DESCRIPTION OF THE TASK
Copy the following lines word for word.

ENTRIES
---+---

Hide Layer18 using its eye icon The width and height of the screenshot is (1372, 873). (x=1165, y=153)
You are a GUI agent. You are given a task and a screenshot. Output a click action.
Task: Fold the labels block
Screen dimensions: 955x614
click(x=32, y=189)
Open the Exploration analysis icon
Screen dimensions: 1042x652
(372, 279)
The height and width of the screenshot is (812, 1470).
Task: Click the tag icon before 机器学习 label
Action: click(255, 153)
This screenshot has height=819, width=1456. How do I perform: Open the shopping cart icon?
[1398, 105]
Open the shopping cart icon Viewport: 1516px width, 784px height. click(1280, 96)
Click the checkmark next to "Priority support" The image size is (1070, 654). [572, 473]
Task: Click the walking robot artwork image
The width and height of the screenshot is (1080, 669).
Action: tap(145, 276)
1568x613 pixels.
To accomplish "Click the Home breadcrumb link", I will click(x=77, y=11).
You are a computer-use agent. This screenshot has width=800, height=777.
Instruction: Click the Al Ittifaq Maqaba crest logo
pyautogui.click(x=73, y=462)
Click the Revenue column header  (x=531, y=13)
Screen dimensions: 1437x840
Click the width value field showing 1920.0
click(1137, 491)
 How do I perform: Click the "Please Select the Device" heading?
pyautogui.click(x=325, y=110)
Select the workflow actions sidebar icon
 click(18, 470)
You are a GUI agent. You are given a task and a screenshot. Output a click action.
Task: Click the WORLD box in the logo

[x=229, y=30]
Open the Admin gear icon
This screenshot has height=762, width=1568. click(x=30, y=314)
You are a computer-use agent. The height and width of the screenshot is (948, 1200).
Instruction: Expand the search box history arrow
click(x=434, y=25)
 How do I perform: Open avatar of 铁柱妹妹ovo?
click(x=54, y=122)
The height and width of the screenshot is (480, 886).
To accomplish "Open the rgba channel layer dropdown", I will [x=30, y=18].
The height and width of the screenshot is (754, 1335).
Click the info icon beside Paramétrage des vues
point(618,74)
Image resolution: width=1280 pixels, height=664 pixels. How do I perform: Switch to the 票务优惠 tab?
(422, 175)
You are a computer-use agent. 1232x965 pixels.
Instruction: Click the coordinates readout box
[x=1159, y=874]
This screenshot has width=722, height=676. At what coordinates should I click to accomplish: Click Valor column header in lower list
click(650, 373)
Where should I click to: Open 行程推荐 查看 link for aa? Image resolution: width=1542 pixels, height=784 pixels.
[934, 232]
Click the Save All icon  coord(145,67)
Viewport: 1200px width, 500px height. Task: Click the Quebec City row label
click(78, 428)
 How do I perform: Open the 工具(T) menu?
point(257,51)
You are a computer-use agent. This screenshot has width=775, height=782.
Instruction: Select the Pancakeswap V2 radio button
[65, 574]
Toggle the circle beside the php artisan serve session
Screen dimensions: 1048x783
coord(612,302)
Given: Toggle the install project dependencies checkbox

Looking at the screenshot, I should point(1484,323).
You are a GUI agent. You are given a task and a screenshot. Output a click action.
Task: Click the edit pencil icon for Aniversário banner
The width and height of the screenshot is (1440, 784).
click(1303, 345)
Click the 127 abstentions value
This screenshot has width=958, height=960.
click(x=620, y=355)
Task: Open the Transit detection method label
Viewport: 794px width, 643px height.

---+---

SOLUTION FOR THIS PROBLEM
Hide Layer18 using its eye icon The width and height of the screenshot is (1372, 873). (x=1165, y=153)
You are a GUI agent. You are given a task and a screenshot. Output a click action.
Task: Fold the labels block
Screen dimensions: 955x614
click(x=32, y=189)
Open the Exploration analysis icon
Screen dimensions: 1042x652
(372, 279)
The height and width of the screenshot is (812, 1470).
Task: Click the tag icon before 机器学习 label
Action: click(255, 153)
This screenshot has height=819, width=1456. How do I perform: Open the shopping cart icon?
[1398, 105]
Open the shopping cart icon Viewport: 1516px width, 784px height. click(1280, 96)
Click the checkmark next to "Priority support" The image size is (1070, 654). [572, 473]
Task: Click the walking robot artwork image
The width and height of the screenshot is (1080, 669).
Action: tap(145, 276)
1568x613 pixels.
To accomplish "Click the Home breadcrumb link", I will click(x=77, y=11).
You are a computer-use agent. This screenshot has width=800, height=777.
Instruction: Click the Al Ittifaq Maqaba crest logo
pyautogui.click(x=73, y=462)
Click the Revenue column header  (x=531, y=13)
Screen dimensions: 1437x840
Click the width value field showing 1920.0
click(1137, 491)
 How do I perform: Click the "Please Select the Device" heading?
pyautogui.click(x=325, y=110)
Select the workflow actions sidebar icon
 click(18, 470)
You are a GUI agent. You are given a task and a screenshot. Output a click action.
Task: Click the WORLD box in the logo

[x=229, y=30]
Open the Admin gear icon
This screenshot has height=762, width=1568. click(x=30, y=314)
You are a computer-use agent. The height and width of the screenshot is (948, 1200).
Instruction: Expand the search box history arrow
click(x=434, y=25)
 How do I perform: Open avatar of 铁柱妹妹ovo?
click(x=54, y=122)
The height and width of the screenshot is (480, 886).
To accomplish "Open the rgba channel layer dropdown", I will [x=30, y=18].
The height and width of the screenshot is (754, 1335).
Click the info icon beside Paramétrage des vues
point(618,74)
Image resolution: width=1280 pixels, height=664 pixels. How do I perform: Switch to the 票务优惠 tab?
(422, 175)
You are a computer-use agent. 1232x965 pixels.
Instruction: Click the coordinates readout box
[x=1159, y=874]
This screenshot has width=722, height=676. At what coordinates should I click to accomplish: Click Valor column header in lower list
click(650, 373)
Where should I click to: Open 行程推荐 查看 link for aa? Image resolution: width=1542 pixels, height=784 pixels.
[934, 232]
Click the Save All icon  coord(145,67)
Viewport: 1200px width, 500px height. Task: Click the Quebec City row label
click(78, 428)
 How do I perform: Open the 工具(T) menu?
point(257,51)
You are a computer-use agent. This screenshot has width=775, height=782.
Instruction: Select the Pancakeswap V2 radio button
[65, 574]
Toggle the circle beside the php artisan serve session
Screen dimensions: 1048x783
coord(612,302)
Given: Toggle the install project dependencies checkbox

Looking at the screenshot, I should point(1484,323).
You are a GUI agent. You are given a task and a screenshot. Output a click action.
Task: Click the edit pencil icon for Aniversário banner
The width and height of the screenshot is (1440, 784).
click(1303, 345)
Click the 127 abstentions value
This screenshot has width=958, height=960.
click(x=620, y=355)
Task: Open the Transit detection method label
Viewport: 794px width, 643px height.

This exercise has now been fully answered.